Ask HN: Raising your kids bilingual - grammakov
Good day HN! I&#x27;m about to become a father pretty soon (first time!) and was wondering whether it would make any sense to try and raise my kid bilingually (Russian + English). The thing is that I am not a native English speaker myself, however I believe that I have a pretty strong speaking level (and good accent), as I communicate in English daily due to work. Also, we do not live in an English speaking country (but we do travel a lot). I&#x27;ve read about most common bilingual upbringing techniques (OPOL, etc.), however I found very few first-hand articles where people were actually raised bilingually by non-bilingual parents. I also have a slight fear that I will be missing out on sharing my native culture with my child, but on the other hand the situational upbringing method takes care of that. I would appreciate any advice on the subject, especially from parents and bilingually raised folks!
======
ajeet_dhaliwal
I was billingually raised. I spoke in an Indian language called Punjabi with
my parents and I spoke English outside of the house. My English is much better
due to the lack of people besides family I could speak Punjabi with growing up
in then west.

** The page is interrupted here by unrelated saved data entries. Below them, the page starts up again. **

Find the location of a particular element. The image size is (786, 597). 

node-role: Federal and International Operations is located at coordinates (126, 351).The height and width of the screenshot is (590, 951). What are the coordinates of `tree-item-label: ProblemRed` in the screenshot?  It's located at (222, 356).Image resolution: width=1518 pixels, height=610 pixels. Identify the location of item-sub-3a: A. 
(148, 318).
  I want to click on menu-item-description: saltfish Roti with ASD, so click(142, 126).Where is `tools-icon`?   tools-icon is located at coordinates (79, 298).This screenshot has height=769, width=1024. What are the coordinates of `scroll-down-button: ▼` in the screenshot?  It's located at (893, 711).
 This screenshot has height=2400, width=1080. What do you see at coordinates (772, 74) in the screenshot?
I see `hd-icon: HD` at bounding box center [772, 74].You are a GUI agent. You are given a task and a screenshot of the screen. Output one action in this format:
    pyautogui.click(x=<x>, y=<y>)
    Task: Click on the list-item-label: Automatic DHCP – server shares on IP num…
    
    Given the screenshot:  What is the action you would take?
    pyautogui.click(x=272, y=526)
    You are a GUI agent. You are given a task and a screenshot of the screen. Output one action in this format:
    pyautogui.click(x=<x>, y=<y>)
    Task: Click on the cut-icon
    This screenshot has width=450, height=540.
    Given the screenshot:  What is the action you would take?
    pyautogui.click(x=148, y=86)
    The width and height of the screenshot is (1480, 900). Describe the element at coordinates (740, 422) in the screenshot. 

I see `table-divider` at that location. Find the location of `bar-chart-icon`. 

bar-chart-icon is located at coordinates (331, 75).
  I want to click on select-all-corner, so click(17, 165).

Now I have my own children and although my wife also happens to
have a similar background to me, having spoken Punjabi with her parents she
too grew up in the west like I did and we speak English with each other. I’ve
realized now that our own children will not grow up billingual because of my
wife and I speaking English with each other. This does make me sad but unless
I were to migrate to India (where I’ve never lived) this is the practical
reality.

The lessons are, kids will definitely learn the language their parents speak
with each other and also the language of the local city/state they live in.
Other than those it will take an enormous effort to teach anyone another
language. If you can afford an English speaking nanny or tutor or a program at
a school that might make things easier. Good luck.